A doña Violeta

Ayer 18 de octubre fue el cumpleaños de una mujer sencilla y clara, con un corazón lleno de amor, sin odios, sin resentimientos, sin ambiciones de grandezas, más que el ayudar y servir a todos, sin desvelos ni suspiros de poder y riquezas. De una mujer querida por muchos, envidiada por algunos y respetada más allá de las fronteras. De una mujer genuina, gran esposa, gran madre y ejemplo acrisolado de viuda.

La historia de su vida, rica en vivencias, fue sellada con una misión que el destino le tenía como sorpresa, como planificado por Dios sin ni siquiera soñarlo, en medio de adversidades, con el apoyo sincero de muchos y con el apoyo interesado de algunos, se convirtió en la esperanza, como rayo de luz en una noche oscura, y ante el asombro del mundo, el ama de casa, la viuda, cambió el rumbo de la historia el 25 de febrero de 1990.

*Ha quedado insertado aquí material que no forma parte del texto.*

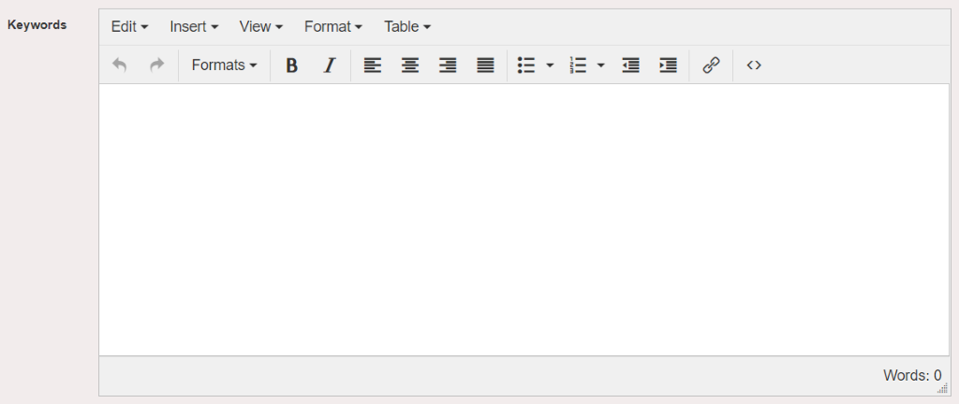Image resolution: width=959 pixels, height=404 pixels.
Task: Toggle italic formatting
Action: click(x=329, y=65)
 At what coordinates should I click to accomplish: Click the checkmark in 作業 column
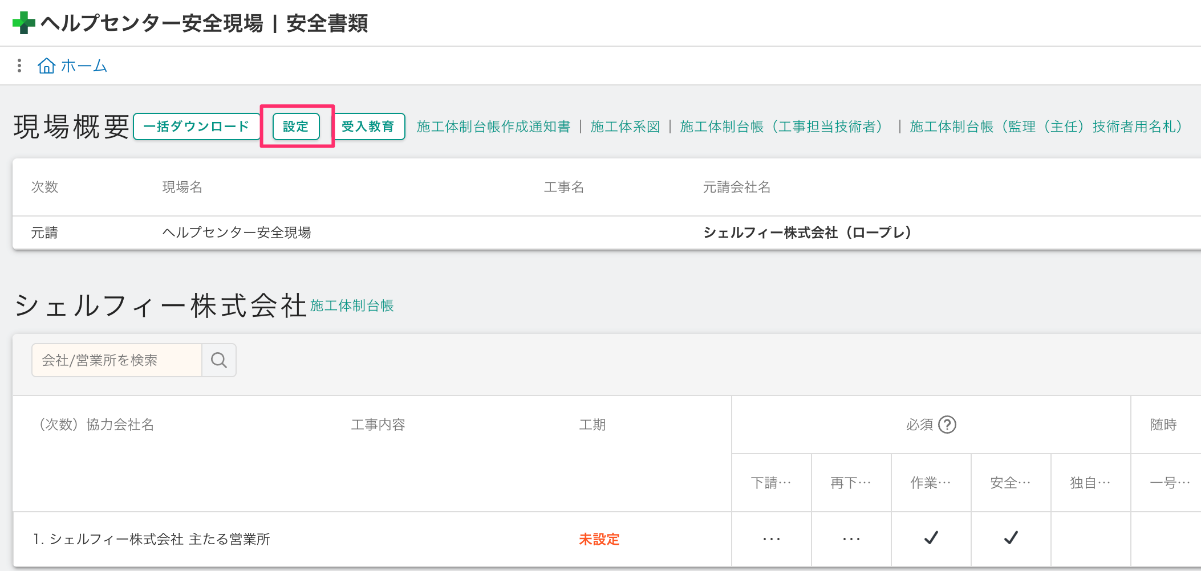pos(931,538)
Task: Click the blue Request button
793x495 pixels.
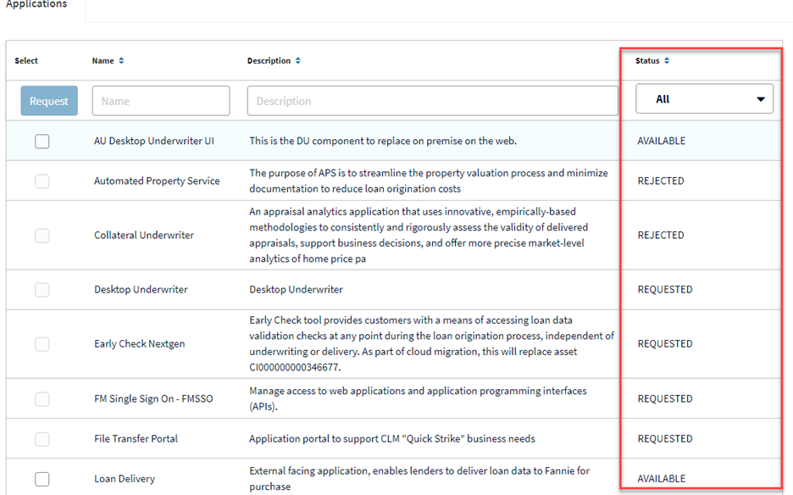Action: click(49, 101)
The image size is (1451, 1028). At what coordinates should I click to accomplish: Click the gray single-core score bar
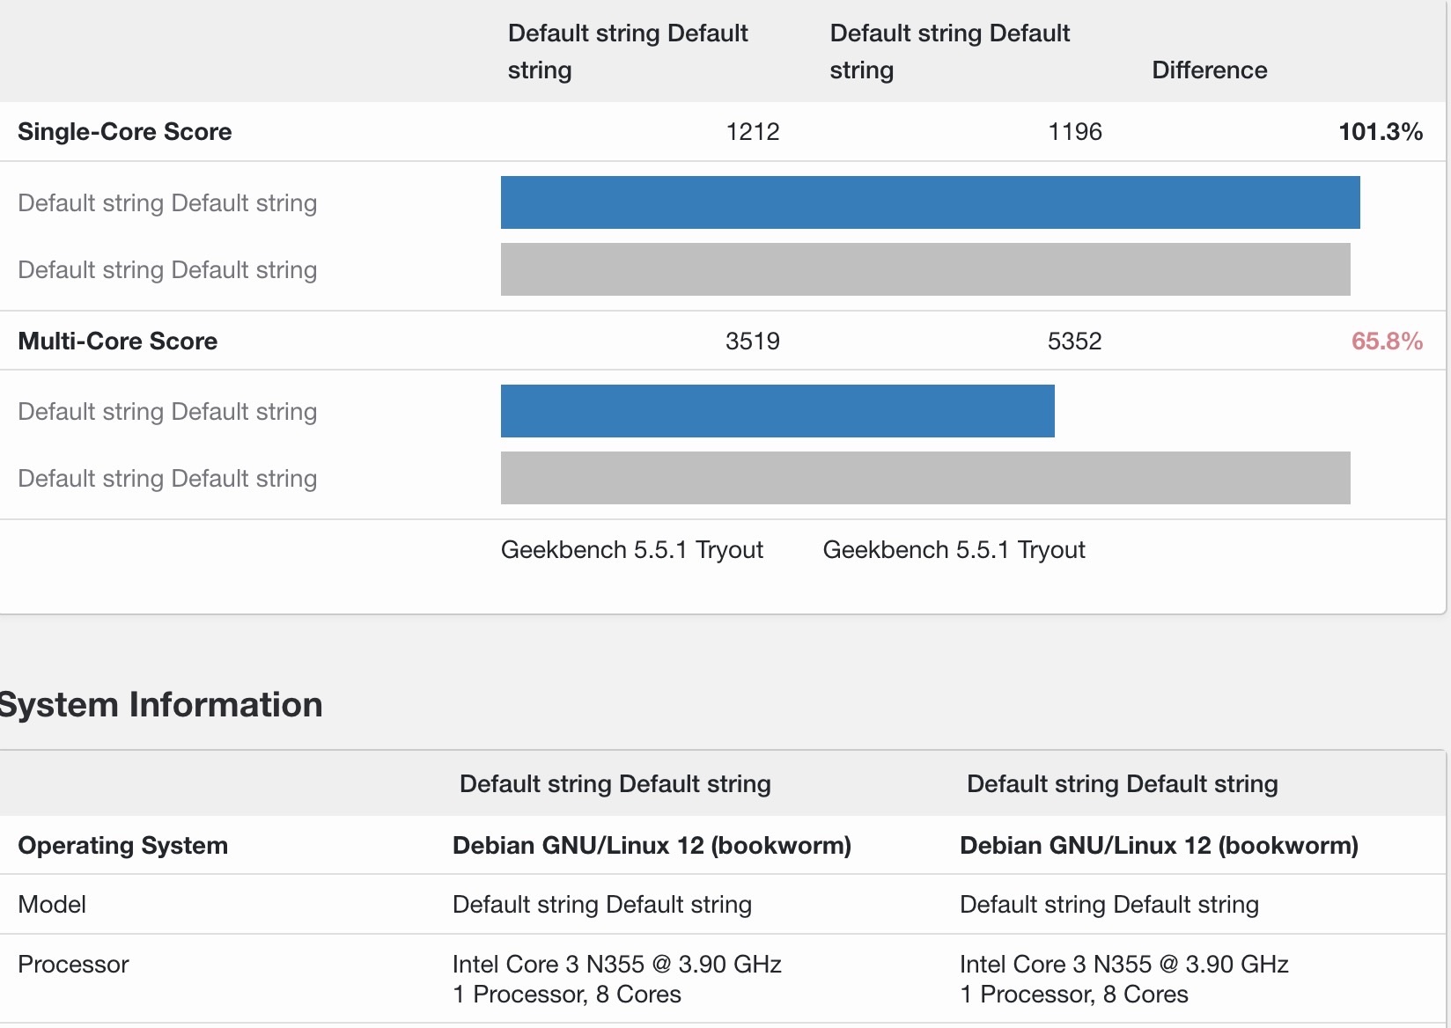click(x=924, y=269)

Hoy, después de estos años, con la ingratitud natural del ser humano, ya ese rayo de luz que fue esperanza, lo olvidaron los interesados de ayer y los de hoy, pero, Señora, eso no importa, los muchos de ayer seguimos queriéndola, agradeciéndole y respetándola. Fue y seguirá siendo nuestra admiración; su amor por Nicaragua y el perdón serán siempre la semilla que sembró, cosechó y cosechará en esta nuestra Nicaragua, para bien de todos. Que Dios la bendiga Señora.